▶ [WORK TASK]:
Reproduce the entries below verbatim, starting at the line containing "Image resolution: width=933" and ending at the line containing "testcase-score: 6 is", with both of those lines included.
**** EXCERPTED DATA
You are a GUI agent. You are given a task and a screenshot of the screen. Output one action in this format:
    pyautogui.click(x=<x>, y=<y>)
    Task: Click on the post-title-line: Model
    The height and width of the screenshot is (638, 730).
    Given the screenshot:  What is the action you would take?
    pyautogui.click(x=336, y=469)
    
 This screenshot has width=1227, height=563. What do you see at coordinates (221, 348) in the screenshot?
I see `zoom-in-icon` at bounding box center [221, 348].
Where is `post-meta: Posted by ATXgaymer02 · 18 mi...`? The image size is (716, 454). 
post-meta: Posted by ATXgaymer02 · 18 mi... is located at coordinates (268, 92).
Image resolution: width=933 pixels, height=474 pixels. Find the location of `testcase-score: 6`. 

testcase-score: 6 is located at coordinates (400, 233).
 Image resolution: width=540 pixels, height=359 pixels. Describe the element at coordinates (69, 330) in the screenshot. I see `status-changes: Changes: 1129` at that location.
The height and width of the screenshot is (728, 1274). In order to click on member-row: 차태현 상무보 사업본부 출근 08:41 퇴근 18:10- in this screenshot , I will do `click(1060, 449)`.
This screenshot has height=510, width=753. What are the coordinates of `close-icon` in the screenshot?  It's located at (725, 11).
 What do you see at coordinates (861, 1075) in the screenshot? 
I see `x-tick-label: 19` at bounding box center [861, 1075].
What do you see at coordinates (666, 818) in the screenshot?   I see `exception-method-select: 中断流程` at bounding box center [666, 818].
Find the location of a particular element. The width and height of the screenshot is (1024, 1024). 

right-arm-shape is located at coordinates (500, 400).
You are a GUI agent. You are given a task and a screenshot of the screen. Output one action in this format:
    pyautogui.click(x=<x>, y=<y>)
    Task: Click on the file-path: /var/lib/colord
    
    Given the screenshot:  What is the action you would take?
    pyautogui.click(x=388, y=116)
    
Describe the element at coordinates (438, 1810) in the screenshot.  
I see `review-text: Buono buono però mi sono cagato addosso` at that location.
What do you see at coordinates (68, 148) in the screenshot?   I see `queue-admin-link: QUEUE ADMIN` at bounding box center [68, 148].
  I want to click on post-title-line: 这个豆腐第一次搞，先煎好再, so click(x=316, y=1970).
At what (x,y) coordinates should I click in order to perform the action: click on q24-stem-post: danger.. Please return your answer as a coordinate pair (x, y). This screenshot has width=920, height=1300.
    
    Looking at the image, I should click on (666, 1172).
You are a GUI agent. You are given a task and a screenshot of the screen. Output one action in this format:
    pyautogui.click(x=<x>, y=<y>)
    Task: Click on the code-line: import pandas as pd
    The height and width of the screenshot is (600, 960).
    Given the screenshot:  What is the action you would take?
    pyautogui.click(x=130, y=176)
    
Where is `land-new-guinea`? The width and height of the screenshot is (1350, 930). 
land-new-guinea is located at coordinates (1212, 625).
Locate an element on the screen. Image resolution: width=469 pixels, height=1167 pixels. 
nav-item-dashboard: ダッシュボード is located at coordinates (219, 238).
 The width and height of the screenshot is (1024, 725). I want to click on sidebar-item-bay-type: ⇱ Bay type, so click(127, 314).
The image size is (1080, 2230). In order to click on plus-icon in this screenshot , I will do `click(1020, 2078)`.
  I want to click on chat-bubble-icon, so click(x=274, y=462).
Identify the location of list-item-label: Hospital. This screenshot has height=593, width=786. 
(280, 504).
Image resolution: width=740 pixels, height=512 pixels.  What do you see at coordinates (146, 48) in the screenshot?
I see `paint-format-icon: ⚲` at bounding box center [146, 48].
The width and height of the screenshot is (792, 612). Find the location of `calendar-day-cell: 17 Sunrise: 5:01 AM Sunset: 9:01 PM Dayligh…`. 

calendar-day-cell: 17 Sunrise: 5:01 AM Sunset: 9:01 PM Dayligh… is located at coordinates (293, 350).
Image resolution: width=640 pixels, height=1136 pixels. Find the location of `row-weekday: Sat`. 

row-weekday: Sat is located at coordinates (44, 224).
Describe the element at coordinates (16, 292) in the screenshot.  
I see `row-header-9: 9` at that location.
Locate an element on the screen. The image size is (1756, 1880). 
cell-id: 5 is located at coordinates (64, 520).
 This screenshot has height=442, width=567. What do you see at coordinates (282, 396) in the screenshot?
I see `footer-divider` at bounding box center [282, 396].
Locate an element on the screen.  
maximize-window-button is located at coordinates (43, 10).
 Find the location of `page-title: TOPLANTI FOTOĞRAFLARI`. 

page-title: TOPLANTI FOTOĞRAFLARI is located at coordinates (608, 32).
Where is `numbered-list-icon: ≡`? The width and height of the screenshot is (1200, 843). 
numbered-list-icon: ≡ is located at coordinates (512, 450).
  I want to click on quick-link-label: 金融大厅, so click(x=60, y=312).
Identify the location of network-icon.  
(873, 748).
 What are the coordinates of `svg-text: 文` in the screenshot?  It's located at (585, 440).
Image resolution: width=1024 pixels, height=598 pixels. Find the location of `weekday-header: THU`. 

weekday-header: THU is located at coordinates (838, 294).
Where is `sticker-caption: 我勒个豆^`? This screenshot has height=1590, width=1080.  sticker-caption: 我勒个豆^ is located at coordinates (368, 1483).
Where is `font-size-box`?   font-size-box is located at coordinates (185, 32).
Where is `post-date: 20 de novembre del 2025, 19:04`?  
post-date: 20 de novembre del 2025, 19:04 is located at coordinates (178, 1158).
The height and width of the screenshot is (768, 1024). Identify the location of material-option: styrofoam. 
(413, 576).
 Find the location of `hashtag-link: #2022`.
********
▶ [TASK RESPONSE]:
Image resolution: width=933 pixels, height=474 pixels. Find the location of `testcase-score: 6`. 

testcase-score: 6 is located at coordinates (400, 233).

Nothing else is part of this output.